Diplomatic Text
[1]
X
Light-foot will be at Whitehall on Tuesday, and will
shew me the Collection -- I shall inclose the Advertis-
ment -- We went together to Mrs. Delany's who is
very well -- She commanded me to tell you that She
takes great Care of me -- She told me Miʃs Golds-
worthy wished very much to see me -- so I went but
was too early -- Then your D—— call'd at Mrs. Carters
who was not at home -- and in Stanhope Street as
I wanted to enquire where dear Lady Cremorne buys
her garden Seeds -- She shewed me a L—— from Wm. &
as She read it -- exclaimed at the end of every Sentence
“Impudence -- Flattery -- Deceit -- Hypocrite -- I
cd. kick him” -- Lady C. laughs at his cajoling
you -- Mr. [Antrobus] [returned] from Cambrid - [2] ------
------------------------------------------------------------[3]
[4]
day and in good Spirits -- I have only time to
say that I love you dearly -- best of Women --
best of Wives & best of friends --
God bleʃs and preserve You -- my dear
dear Mary -- I am yr- happy Husband
John Dickenson
I long to see you again -- wch. I certainly shall
do next week -- -- Adieu
My Respects & Love &c to every body
red text is normalised and/or unformatted in other panel)
Notes
1. This may well be the letter of 20 February 1786 mentioned at the start of HAM/1/2/8/1, where many of the same acquaintances are mentioned, including Miss Goldsworthy.
2. The probable intended reading ‘Cambridge’ (Antrobus was a tutor at St John's College) is oddly truncated.
3. The remainder of p.1 has been torn away.
4. This page starts in mid-sentence, perhaps even mid-word, presumably because it continues from the line(s) lost at the end of p.1.
Normalised Text
Light-foot will be at Whitehall on Tuesday, and will
show me the Collection -- I shall enclose the Advertisement
-- We went together to Mrs. Delany's who is
very well -- She commanded me to tell you that She
takes great Care of me -- She told me Miss Goldsworthy
wished very much to see me -- so I went but
was too early -- Then your Dickenson called at Mrs. Carters
who was not at home -- and in Stanhope Street as
I wanted to enquire where dear Lady Cremorne buys
her garden Seeds -- She showed me a Letter from William &
as She read it -- exclaimed at the end of every Sentence
“Impudence -- Flattery -- Deceit -- Hypocrite -- I
could kick him” -- Lady Cremorne laughs at his cajoling
you -- Mr. Antrobus returned from Cambrid - ------
------------------------------------------------------------
day and in good Spirits -- I have only time to
say that I love you dearly -- best of Women --
best of Wives & best of friends --
God bless and preserve You -- my dear
dear Mary -- I am your happy Husband
John Dickenson
I long to see you again -- which I certainly shall
do next week -- -- Adieu
My Respects & Love &c to every body
quotations, spellings, uncorrected forms, split words, abbreviations, formatting)
Notes
Metadata
Library References
Repository: John Rylands Research Institute and Library, University of Manchester
Archive: Mary Hamilton Papers
Item title: Letter from John Dickenson to Mary Hamilton
Shelfmark: HAM/1/2/58
Correspondence Details
Sender: John Dickenson
Place sent: London (certainty: medium)
Addressee: Mary Hamilton
Place received: unknown
Date sent: ?20 February 1786
when 20 February 1786 (precision: medium)
Letter Description
Summary: Letter from John Dickenson to his wife Mary née Hamilton, probably dated 20 February 1786. He writes on Mrs Delany [Mary Delany (née Granville) (1700-1788), English Bluestocking, artist, and letter-writer] on one side of the sheet and of his love for Hamilton on the other.

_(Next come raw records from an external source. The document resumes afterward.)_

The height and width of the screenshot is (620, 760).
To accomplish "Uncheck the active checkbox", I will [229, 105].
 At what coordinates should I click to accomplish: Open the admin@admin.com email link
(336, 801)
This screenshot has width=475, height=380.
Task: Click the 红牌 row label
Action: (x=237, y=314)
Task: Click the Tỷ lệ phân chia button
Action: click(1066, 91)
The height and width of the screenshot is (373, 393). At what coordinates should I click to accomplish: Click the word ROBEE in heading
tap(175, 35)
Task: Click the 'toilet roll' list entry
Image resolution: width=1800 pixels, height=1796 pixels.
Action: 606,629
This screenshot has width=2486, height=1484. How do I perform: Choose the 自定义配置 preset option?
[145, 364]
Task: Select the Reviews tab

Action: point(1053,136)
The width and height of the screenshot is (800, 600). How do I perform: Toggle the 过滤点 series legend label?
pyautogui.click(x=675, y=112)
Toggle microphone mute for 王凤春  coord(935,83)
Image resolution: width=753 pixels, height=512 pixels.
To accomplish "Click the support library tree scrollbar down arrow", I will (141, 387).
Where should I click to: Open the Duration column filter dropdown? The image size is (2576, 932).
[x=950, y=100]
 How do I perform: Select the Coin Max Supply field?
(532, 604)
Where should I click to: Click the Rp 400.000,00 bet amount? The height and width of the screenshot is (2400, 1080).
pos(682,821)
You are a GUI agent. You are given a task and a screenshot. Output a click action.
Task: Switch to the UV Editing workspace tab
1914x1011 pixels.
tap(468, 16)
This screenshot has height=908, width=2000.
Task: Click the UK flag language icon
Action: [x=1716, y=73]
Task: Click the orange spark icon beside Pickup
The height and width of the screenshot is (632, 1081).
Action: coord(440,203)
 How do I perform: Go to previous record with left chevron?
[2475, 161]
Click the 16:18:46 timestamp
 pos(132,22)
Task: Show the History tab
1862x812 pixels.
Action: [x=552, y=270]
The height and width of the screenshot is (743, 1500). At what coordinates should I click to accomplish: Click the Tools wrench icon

Length: 1 sheet, 191 words
Transliteration Information
Editorial declaration: First edited in the project 'Image to Text' (David Denison & Nuria Yáñez-Bouza, 2013-2019), now incorporated in the project 'Unlocking the Mary Hamilton Papers' (Hannah Barker, Sophie Coulombeau, David Denison, Tino Oudesluijs, Cassandra Ulph, Christine Wallis & Nuria Yáñez-Bouza, 2019-2023).
All quotation marks are retained in the text and are represented by appropriate Unicode characters. Words split across two lines may have a hyphen on the first, the second or both fragments (reco-|ver, imperfect|-ly, satisfacti-|-on); or a double hyphen (pur=|port, dan|=ger, qua=|=litys); or none (respect|ing). Any point in abbreviations with superscripted letter(s) is placed last, regardless of relative left-right orientation in the original. Thus, Mrs. or Mrs may occur, but M.rs or Mr.s do not.
Acknowledgements: XML version: Research Assistant funding in 2014/15 and 2015/16 provided by the Department of Linguistics and English Language, University of Manchester.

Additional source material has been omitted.